AS very rightly pointed out by our envoy to the UN, “Islamophobia in particular and discrimination on the basis of religion and belief are contemporary forms of racism and must be dealt with as such. Not to do so would be a clear example of double standards. Islamophobia has to be treated in law and practice equal to the treatment given to anti-Semitism.”
Hate speech laws go further. Germany punishes anyone found guilty of ‘insulting’ or ‘defaming segments of the population’. The Netherlands bans anything that ‘verbally or in writing or image, deliberately offends a group of people because of their race, their religion or beliefs, their hetero or homosexual orientation or their physical, psychological or mental handicap’. It is illegal to ‘insult’ such a group in France, to ‘defame’ them in Portugal, to ‘degrade’ them in Denmark, or to ‘express contempt’ for them in Sweden. In Switzerland, it is illegal to ‘demean’ them even with a ‘gesture’.
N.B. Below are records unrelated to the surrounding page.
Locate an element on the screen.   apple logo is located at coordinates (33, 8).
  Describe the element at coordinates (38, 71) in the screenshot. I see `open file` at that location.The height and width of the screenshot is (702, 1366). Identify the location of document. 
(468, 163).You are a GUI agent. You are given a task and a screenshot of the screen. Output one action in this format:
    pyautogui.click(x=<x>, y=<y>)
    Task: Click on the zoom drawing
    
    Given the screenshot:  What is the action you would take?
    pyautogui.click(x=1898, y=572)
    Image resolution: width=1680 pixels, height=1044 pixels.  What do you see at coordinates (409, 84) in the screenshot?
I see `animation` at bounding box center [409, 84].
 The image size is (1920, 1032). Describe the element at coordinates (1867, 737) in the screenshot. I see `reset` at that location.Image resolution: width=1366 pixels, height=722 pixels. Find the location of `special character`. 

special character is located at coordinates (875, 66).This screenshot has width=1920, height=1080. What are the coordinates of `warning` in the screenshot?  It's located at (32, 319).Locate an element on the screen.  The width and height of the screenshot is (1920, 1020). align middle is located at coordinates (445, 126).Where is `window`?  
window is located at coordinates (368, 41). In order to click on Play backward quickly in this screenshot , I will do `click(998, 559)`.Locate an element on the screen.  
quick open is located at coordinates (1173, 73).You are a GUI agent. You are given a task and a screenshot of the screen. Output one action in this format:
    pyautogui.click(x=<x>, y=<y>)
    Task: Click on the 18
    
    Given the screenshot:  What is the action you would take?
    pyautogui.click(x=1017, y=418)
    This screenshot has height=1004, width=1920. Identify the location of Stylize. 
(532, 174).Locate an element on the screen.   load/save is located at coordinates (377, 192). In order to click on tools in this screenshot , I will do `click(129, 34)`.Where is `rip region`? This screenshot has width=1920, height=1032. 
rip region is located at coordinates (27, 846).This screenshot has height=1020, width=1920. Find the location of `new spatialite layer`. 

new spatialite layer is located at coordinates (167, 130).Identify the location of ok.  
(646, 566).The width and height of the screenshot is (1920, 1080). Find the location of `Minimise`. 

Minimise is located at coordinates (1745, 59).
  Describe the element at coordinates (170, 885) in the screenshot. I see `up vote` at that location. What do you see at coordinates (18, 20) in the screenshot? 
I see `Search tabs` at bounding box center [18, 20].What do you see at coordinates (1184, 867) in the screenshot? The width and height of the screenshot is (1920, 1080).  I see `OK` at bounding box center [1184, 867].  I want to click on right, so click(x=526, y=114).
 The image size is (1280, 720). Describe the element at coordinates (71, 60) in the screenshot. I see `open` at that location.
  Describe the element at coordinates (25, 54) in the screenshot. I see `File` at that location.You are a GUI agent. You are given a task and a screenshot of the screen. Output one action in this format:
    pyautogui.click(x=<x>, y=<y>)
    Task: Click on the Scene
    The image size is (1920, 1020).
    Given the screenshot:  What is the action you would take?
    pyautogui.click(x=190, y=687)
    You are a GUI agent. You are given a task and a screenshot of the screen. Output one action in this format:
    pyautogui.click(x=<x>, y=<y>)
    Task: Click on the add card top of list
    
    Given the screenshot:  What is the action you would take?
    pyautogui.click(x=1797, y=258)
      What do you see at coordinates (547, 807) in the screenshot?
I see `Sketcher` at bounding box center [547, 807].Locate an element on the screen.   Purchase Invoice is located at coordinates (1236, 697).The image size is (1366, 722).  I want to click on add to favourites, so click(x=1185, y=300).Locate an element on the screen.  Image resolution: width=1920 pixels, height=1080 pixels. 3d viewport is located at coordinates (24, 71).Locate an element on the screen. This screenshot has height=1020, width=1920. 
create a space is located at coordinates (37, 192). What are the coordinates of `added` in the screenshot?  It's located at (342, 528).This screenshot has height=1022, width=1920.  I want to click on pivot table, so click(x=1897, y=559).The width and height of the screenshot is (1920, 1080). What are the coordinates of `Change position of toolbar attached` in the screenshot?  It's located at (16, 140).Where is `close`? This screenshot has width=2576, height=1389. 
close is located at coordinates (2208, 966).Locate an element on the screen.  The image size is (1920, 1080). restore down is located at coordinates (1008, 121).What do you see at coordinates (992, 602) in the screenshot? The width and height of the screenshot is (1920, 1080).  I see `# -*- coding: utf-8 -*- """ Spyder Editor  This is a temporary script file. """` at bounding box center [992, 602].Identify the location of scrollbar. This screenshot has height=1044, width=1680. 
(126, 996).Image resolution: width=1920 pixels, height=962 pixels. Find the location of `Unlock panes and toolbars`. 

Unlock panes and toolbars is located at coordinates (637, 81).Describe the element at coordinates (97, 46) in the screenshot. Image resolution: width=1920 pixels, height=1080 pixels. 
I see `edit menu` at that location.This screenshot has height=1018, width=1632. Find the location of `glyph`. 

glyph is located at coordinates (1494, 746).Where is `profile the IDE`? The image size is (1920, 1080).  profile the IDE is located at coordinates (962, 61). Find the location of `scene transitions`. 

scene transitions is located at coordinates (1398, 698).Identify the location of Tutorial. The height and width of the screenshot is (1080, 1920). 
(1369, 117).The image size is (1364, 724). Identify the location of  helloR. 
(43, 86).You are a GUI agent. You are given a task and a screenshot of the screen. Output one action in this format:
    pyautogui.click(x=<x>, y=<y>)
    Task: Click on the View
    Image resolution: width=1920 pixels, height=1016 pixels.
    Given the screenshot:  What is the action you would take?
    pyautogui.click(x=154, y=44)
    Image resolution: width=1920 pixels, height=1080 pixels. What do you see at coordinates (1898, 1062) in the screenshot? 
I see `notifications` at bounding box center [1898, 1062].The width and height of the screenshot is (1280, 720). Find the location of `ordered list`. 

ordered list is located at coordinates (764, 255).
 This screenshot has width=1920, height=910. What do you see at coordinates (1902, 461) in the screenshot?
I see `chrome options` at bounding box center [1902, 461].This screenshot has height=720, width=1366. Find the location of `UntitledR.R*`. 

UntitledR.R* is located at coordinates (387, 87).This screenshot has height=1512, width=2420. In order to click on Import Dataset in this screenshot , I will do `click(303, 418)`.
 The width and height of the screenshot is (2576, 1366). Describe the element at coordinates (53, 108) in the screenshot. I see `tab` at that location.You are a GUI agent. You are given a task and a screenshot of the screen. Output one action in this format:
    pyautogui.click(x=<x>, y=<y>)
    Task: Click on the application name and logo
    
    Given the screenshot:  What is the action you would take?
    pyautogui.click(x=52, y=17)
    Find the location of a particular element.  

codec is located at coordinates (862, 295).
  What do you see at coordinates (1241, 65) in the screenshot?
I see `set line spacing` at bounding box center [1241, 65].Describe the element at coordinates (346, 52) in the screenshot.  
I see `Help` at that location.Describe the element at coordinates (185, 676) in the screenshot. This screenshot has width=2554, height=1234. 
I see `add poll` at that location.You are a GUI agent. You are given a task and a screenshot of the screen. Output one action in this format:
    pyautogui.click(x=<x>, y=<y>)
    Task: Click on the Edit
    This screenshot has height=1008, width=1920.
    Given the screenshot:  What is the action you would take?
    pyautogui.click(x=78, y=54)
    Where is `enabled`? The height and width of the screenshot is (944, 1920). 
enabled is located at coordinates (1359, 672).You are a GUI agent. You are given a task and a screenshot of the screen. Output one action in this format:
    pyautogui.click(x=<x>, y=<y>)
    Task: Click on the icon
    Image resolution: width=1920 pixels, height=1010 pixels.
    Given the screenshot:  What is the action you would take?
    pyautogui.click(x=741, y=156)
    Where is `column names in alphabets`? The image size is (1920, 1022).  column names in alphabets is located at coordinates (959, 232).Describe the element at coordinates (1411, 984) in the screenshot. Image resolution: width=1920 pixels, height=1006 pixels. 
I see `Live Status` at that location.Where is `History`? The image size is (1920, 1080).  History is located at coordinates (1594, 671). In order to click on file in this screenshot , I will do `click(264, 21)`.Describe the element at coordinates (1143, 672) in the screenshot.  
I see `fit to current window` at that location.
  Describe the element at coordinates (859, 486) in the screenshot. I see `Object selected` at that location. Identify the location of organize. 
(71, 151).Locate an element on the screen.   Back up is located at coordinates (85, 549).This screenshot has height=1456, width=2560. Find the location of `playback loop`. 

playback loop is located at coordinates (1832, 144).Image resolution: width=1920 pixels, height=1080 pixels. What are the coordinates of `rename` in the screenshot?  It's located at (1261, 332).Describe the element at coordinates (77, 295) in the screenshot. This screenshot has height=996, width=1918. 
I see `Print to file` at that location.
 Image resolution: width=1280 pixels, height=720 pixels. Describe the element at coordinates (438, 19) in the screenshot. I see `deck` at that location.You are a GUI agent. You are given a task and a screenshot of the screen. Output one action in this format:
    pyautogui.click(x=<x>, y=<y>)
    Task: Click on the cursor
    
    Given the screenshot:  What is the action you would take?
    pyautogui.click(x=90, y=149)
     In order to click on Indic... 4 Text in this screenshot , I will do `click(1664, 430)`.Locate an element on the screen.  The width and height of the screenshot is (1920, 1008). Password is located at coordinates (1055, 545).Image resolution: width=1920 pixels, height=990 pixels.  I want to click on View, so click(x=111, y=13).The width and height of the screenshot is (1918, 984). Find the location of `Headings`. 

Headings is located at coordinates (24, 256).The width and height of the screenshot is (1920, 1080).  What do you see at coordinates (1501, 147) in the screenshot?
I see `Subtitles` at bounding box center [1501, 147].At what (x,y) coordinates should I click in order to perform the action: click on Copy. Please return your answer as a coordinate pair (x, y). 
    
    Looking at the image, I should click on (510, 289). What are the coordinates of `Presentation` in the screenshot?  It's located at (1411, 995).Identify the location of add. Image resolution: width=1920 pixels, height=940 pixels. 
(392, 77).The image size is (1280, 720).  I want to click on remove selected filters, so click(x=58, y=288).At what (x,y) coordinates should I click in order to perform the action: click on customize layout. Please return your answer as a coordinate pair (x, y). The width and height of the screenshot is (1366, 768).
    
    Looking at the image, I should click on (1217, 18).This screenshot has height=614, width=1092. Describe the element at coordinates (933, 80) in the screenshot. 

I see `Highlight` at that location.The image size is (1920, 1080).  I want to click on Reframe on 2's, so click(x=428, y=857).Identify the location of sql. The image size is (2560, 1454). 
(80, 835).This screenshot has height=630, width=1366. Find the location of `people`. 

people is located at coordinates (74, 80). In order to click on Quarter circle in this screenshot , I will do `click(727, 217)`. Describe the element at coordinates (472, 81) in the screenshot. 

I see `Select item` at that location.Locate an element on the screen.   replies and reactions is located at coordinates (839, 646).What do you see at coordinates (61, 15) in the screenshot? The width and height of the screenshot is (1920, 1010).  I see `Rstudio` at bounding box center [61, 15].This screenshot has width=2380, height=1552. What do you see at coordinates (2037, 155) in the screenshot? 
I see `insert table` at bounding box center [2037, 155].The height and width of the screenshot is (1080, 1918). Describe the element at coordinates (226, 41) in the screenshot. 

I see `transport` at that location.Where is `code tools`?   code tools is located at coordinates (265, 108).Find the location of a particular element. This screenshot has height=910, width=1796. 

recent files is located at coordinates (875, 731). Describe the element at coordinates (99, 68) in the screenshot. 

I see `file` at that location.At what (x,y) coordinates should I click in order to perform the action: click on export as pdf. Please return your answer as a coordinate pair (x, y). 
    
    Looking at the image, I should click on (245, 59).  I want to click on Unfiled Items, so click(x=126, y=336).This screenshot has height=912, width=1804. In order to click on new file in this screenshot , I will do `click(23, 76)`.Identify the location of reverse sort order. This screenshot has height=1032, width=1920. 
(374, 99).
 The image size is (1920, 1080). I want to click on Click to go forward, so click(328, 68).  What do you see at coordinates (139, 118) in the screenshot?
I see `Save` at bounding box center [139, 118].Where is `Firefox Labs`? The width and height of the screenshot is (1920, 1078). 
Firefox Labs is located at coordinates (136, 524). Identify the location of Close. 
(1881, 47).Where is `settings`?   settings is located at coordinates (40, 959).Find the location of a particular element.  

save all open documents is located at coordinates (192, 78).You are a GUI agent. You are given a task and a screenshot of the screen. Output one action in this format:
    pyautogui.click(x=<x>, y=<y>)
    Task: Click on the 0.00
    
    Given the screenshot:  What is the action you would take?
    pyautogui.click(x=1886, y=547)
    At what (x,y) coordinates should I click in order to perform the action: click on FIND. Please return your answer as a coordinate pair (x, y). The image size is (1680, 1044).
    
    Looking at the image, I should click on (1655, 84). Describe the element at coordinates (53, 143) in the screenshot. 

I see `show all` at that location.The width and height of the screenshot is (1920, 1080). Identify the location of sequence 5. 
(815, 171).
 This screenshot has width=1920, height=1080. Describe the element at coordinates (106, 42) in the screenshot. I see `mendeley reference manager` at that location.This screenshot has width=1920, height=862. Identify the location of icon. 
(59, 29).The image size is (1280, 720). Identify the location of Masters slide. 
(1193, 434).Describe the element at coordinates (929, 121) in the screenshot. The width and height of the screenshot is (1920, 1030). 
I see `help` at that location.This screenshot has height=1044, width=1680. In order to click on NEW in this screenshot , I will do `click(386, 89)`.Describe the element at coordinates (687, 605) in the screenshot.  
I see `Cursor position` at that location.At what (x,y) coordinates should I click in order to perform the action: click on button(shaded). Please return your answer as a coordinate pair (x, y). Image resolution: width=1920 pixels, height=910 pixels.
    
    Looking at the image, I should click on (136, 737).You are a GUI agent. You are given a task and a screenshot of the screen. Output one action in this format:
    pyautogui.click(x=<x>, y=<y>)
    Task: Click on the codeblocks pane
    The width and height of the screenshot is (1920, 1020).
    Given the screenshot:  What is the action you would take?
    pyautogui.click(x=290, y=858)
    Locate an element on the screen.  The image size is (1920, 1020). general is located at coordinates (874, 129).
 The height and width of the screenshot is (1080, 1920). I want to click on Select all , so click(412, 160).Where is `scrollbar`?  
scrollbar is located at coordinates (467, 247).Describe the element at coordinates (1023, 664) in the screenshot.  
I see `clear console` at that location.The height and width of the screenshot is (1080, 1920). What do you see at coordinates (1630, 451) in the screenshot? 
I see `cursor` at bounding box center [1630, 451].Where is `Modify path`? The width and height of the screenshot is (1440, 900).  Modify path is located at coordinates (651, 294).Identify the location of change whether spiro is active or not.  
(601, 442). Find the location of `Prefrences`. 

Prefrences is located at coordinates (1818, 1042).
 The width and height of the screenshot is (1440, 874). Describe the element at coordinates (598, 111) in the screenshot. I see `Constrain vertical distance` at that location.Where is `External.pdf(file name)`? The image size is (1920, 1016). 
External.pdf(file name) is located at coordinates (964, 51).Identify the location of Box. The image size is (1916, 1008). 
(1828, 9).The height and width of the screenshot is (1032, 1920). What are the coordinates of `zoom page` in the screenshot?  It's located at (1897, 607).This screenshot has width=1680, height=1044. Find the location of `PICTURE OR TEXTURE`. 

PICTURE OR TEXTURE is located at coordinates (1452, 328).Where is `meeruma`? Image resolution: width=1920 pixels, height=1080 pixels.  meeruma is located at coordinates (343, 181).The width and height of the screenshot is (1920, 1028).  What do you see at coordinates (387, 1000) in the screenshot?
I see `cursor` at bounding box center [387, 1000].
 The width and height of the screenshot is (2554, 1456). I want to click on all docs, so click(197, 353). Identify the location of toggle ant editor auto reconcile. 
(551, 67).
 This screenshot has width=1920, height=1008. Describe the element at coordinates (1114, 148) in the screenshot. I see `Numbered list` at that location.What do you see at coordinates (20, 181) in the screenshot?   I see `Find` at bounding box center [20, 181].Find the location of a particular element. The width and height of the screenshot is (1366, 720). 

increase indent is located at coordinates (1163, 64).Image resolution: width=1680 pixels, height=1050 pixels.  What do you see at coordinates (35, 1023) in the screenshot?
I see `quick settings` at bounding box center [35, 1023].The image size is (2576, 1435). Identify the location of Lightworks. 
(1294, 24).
Canada punishes anyone who ‘willfully promotes hatred’.
The United Kingdom outlaws ‘insulting words or behaviour’ that promotes ‘racial hatred’. Romania forbids the possession of xenophobic ‘symbols’.
So what is stopping the United States and the European countries from promulgating legislation to prohibit hate speech against Islam and the Prophet.
If they want to preach freedom of speech around the world, they have to practise it and make their hate speech laws more sensitive to the concerns of Muslims and others.